## Exercise requirements
1) In the entries, start at the line containing "This screenshot has width=1116, height=589." and end after the line containing "Open the Registrieren". Give those lines as a numbered list, leaving out any blank lines.
2) Continue the Easter Sunday passage from its last sentence.

## Document excerpt
Then Easter Sunday happened. On Easter Sunday at church two weird things happened. Firstly, I remember us singing a song and the song had the word ‘live’ in it, and I was just fixated on that word. And I said to myself “I just want to live”. The second weird thing that happened was when the preacher said the words “Jesus is alive”. I was amazed by those words even though I had heard them spoken many times before; because I realised if he is truly alive then that means he conquered sin and death, and if he conquered sin and death that means he lived a perfect, sinless life, and if he lived a perfect life he died a sinner’s death by taking all sins and Gods wrath. It stunned me, and for the first time ever in my life it all clicked together and made sense, and I realised he did it all for me!!

## Provided data
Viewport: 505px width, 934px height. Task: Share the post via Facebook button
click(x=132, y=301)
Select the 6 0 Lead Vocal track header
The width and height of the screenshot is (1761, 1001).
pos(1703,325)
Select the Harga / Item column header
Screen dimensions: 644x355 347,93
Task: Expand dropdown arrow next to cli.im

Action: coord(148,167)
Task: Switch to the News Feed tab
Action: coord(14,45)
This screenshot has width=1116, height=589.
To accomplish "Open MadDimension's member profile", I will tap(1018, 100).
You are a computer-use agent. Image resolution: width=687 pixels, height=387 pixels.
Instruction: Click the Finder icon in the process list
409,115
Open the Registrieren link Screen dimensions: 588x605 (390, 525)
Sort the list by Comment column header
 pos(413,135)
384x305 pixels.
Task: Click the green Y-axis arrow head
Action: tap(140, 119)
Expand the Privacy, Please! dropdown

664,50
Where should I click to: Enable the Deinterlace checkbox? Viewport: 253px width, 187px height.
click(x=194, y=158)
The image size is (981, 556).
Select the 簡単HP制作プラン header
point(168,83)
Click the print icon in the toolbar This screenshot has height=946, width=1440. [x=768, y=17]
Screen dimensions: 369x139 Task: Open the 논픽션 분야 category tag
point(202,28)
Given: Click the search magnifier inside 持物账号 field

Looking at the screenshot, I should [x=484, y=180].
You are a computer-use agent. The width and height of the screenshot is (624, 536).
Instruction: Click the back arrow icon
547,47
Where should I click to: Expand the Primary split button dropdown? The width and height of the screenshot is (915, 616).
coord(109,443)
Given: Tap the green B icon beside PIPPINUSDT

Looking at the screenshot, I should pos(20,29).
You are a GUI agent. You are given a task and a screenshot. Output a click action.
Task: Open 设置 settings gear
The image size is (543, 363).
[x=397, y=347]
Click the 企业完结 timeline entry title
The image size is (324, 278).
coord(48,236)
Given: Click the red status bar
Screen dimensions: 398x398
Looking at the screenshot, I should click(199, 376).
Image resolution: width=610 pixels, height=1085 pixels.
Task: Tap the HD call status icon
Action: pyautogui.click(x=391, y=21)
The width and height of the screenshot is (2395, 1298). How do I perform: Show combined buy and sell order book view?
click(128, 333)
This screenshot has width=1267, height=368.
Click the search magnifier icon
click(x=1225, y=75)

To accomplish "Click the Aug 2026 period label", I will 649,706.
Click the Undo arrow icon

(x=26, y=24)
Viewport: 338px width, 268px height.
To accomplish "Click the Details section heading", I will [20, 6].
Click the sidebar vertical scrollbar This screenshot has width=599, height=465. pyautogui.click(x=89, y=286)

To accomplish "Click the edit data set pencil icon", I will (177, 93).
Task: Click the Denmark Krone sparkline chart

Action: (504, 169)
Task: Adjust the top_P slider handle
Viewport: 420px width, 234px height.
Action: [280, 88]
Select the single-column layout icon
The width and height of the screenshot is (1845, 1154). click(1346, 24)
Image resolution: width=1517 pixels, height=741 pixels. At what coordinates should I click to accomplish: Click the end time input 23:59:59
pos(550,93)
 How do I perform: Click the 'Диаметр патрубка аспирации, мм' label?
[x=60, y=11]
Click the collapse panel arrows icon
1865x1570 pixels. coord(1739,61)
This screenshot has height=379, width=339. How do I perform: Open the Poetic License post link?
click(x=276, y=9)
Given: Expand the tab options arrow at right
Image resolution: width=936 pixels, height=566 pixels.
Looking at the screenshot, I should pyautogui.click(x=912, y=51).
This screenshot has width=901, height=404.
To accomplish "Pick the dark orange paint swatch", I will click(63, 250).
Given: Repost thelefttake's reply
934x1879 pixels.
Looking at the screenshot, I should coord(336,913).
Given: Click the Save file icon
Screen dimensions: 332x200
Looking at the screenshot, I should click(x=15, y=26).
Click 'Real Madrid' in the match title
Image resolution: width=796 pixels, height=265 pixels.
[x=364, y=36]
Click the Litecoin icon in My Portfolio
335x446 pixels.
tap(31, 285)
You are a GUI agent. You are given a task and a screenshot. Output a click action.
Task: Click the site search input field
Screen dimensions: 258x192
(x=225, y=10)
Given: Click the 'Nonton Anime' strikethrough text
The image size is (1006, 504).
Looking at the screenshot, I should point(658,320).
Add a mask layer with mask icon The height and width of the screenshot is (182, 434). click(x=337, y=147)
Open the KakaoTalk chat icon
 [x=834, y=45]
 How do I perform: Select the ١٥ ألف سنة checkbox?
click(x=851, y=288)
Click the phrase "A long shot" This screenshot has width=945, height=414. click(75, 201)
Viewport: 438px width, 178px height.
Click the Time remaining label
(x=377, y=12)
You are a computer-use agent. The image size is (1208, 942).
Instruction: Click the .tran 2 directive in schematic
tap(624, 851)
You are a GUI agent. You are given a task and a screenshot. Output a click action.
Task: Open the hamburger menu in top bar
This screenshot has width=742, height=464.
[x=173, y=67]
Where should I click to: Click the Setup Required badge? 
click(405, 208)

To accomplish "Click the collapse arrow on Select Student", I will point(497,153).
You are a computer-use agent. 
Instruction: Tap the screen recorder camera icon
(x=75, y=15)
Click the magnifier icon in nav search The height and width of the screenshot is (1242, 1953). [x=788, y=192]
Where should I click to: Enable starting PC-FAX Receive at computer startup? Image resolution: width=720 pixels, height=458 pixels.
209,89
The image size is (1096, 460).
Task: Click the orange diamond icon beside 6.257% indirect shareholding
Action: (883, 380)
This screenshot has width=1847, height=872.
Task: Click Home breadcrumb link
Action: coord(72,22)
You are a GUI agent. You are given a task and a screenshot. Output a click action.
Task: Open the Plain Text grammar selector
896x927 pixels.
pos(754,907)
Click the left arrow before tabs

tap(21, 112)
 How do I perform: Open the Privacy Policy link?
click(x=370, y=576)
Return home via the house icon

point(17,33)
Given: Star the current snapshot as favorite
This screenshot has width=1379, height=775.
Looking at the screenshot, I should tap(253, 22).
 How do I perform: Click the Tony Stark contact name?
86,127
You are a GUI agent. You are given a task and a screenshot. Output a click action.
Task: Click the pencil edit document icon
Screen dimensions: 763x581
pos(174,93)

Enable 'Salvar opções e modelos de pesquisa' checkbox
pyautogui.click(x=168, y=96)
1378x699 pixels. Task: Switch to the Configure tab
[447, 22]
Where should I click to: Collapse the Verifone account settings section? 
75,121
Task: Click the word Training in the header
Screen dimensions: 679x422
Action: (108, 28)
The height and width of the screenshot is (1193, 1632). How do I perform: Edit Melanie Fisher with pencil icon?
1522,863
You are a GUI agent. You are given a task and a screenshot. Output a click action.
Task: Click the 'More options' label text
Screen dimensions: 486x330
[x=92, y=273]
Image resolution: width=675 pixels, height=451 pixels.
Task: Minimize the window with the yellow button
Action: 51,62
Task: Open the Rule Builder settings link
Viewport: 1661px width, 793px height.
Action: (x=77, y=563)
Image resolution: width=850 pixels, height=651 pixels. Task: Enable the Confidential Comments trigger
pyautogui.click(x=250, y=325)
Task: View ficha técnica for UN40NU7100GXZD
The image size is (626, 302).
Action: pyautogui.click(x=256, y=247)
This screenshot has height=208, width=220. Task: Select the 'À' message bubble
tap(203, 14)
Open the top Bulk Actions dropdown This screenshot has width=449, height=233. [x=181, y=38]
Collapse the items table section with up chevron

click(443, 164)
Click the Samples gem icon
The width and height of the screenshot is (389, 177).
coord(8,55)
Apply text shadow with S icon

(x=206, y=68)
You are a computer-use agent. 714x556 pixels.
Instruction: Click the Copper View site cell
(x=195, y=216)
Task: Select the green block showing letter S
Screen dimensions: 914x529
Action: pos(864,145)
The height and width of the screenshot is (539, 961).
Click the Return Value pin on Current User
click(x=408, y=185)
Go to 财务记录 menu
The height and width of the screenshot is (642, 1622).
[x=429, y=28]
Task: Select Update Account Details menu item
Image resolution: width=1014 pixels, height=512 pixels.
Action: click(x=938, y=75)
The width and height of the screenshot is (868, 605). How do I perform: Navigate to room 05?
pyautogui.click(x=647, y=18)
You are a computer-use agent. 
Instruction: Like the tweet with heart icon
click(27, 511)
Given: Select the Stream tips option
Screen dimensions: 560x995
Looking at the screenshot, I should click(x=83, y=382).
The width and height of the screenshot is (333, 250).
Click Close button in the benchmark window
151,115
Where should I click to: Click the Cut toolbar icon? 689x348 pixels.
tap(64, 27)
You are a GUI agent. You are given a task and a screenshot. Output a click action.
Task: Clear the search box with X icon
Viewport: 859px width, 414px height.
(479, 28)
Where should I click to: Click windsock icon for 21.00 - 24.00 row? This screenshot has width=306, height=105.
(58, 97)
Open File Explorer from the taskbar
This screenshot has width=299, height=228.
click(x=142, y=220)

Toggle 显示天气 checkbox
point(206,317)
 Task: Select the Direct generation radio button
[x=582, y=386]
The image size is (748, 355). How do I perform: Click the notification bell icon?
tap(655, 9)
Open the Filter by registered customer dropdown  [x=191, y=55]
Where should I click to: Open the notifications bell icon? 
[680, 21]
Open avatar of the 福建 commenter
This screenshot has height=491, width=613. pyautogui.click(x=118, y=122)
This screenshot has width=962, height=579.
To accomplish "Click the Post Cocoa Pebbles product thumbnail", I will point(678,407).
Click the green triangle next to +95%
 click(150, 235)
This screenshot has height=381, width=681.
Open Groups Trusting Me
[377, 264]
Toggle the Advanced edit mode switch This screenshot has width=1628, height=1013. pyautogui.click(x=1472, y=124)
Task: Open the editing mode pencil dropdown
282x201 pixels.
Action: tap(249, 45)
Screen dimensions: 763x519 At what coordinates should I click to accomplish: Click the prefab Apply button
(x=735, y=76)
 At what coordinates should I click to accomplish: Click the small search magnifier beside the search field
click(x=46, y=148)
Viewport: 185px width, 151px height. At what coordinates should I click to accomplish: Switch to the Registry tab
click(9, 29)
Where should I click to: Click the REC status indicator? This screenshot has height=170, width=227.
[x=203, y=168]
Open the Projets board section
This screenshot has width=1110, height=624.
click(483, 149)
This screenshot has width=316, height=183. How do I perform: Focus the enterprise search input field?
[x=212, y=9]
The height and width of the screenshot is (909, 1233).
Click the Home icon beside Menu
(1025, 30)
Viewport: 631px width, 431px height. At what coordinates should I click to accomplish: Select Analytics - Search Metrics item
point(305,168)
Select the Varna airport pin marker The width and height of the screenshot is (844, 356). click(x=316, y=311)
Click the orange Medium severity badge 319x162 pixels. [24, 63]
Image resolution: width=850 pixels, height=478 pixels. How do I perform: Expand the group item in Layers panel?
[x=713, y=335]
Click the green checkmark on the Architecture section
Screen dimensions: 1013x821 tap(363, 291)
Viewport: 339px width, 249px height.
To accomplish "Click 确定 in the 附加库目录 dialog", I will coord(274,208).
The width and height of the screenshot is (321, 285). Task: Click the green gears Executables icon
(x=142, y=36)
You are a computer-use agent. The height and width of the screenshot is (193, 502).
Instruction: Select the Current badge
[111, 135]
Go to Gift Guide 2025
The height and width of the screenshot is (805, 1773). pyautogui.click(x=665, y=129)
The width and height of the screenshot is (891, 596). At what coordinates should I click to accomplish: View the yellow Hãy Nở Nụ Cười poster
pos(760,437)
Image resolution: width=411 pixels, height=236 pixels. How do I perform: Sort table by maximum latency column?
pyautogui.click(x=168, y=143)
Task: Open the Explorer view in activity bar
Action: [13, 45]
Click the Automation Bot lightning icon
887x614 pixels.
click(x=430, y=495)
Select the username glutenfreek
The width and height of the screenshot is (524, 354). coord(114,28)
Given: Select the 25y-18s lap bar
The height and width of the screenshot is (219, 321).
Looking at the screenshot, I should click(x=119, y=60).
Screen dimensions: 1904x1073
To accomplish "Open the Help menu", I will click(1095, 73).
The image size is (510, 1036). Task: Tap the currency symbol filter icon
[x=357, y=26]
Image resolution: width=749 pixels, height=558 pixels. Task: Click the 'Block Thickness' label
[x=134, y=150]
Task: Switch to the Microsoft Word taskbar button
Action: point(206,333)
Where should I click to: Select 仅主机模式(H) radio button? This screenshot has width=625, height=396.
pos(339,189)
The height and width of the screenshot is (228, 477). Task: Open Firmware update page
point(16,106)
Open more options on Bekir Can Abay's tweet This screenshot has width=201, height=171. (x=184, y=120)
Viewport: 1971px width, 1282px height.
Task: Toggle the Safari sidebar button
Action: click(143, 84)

## Results for each task
1)
1. This screenshot has width=1116, height=589.
2. To accomplish "Open MadDimension's member profile", I will tap(1018, 100).
3. You are a computer-use agent. Image resolution: width=687 pixels, height=387 pixels.
4. Instruction: Click the Finder icon in the process list
5. 409,115
6. Open the Registrieren link Screen dimensions: 588x605 (390, 525)

2)
Afterwards, I spent the rest of the day in turmoil, because I knew that I had to give up the sins and things of this world that I clung so closely to. The next day I decided to ring my girlfriend and tell her everything, I told her I wanted to follow God fully, not partially or religiously like I had done in the past but fully. We spoke for 7 hours straight that day going back and forth as she and I knew that if I were to follow God, then that would mean we wouldn’t have sex which had been a core component of our relationship; however, by Gods good grace and ceaseless prayer from my family, God kept me. By the end of the 7 hours I ended the call and cried for many hours at the fact we had broken up; but in that very moment of sadness there was a point of gloriousness. It was in that moment when I prayed to God to save me from my sins, and I repented and turned to him, and for a moment my tears went from tears of sadness to tears of joy, and my frown turned upside down to a smile, as I knew my saviour had done it all, and he did it all for me!

You see becoming a Christian and deciding to follow God fully, was the hardest decision I have ever made. However, the decision to follow God is the most important decision one can ever make, for it is the only decision you will ever make in this life that you will carry with you into eternity. You cannot take whoever you decide to marry with you into eternity, you cannot take the career you decide to do in this life into eternity, and you cannot take possessions with you either. If you are reading this and you are not saved, or you are on the fence per se; I plead with you, run to him, and follow him for his words are true and he offers eternal life for you today. On the other hand, for the reader who reads this and knows they are saved, then I plead with you to hold fast to him, to his promises, to his life, death and resurrection, and the hope that is set before us in the form of eternal life with him.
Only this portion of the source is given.